Records drawn from a dataset
· · · · ·

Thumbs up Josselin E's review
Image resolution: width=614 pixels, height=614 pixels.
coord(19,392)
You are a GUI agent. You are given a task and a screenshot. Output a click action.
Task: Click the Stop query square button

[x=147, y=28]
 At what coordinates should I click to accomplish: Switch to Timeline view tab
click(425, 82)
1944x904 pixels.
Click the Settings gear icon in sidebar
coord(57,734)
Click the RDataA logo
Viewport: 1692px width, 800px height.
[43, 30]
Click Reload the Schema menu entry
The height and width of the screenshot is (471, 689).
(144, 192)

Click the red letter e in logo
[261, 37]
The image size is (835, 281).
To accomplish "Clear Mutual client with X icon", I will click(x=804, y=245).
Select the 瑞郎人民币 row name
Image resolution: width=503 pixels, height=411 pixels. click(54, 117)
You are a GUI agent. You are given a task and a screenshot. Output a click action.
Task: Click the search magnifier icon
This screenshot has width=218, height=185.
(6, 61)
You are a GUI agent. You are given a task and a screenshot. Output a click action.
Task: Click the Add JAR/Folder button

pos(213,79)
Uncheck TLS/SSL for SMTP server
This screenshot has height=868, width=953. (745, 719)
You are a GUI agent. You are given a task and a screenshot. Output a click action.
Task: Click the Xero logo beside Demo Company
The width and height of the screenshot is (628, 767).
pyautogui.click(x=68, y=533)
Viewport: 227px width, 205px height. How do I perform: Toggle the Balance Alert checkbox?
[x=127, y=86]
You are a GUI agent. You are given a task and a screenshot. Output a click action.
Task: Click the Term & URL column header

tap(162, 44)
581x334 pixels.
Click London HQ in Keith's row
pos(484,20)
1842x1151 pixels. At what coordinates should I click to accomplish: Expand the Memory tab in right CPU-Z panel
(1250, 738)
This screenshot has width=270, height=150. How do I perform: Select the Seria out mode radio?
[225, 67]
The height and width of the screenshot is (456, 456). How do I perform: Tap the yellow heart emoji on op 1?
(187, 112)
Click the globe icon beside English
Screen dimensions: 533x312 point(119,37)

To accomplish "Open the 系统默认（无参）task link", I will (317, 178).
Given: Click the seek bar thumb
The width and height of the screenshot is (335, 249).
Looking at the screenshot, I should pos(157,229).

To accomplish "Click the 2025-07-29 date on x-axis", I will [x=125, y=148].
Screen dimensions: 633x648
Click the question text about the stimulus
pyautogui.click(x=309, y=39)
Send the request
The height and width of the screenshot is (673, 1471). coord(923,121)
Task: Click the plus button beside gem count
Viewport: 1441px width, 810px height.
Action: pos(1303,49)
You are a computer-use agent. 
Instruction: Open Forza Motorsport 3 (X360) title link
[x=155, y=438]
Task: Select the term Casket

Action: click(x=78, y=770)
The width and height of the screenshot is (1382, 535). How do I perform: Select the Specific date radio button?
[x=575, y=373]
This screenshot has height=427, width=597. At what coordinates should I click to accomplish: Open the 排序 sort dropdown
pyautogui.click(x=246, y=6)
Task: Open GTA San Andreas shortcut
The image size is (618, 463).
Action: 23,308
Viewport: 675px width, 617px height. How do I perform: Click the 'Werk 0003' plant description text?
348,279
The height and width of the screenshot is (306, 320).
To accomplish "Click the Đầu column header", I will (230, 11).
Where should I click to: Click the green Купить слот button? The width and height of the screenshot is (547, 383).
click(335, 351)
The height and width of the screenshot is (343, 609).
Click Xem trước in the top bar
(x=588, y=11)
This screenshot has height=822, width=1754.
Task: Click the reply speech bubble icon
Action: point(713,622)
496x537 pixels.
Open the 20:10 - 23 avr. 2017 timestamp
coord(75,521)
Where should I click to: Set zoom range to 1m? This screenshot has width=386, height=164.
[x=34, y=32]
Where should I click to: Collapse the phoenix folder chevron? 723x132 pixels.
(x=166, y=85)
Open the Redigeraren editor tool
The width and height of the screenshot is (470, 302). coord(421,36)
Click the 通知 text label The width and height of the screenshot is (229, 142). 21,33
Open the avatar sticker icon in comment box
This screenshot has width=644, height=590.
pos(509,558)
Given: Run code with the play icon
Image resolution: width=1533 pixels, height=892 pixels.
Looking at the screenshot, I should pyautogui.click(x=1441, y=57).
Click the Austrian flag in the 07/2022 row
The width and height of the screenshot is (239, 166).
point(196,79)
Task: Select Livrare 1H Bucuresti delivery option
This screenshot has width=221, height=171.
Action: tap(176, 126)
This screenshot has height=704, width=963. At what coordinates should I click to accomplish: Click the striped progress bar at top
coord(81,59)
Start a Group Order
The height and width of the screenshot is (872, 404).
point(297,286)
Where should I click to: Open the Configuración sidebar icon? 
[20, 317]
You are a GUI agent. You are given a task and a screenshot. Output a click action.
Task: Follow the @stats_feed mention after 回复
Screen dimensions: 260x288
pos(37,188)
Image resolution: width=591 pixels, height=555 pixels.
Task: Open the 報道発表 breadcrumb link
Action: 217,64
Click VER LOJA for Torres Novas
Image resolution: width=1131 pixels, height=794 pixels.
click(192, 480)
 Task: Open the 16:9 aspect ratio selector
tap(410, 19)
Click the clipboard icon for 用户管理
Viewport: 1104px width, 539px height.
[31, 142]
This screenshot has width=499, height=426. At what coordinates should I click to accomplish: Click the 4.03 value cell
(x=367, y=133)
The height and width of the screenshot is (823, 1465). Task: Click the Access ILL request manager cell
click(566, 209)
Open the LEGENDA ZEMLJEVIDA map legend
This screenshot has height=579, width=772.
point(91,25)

· · · · ·

**AIM OF THE EXERCISE:** For each line above that contains the word "with", give the line as it is written.

**WORKED SOLUTION:**
To accomplish "Clear Mutual client with X icon", I will click(x=804, y=245).
Given: Run code with the play icon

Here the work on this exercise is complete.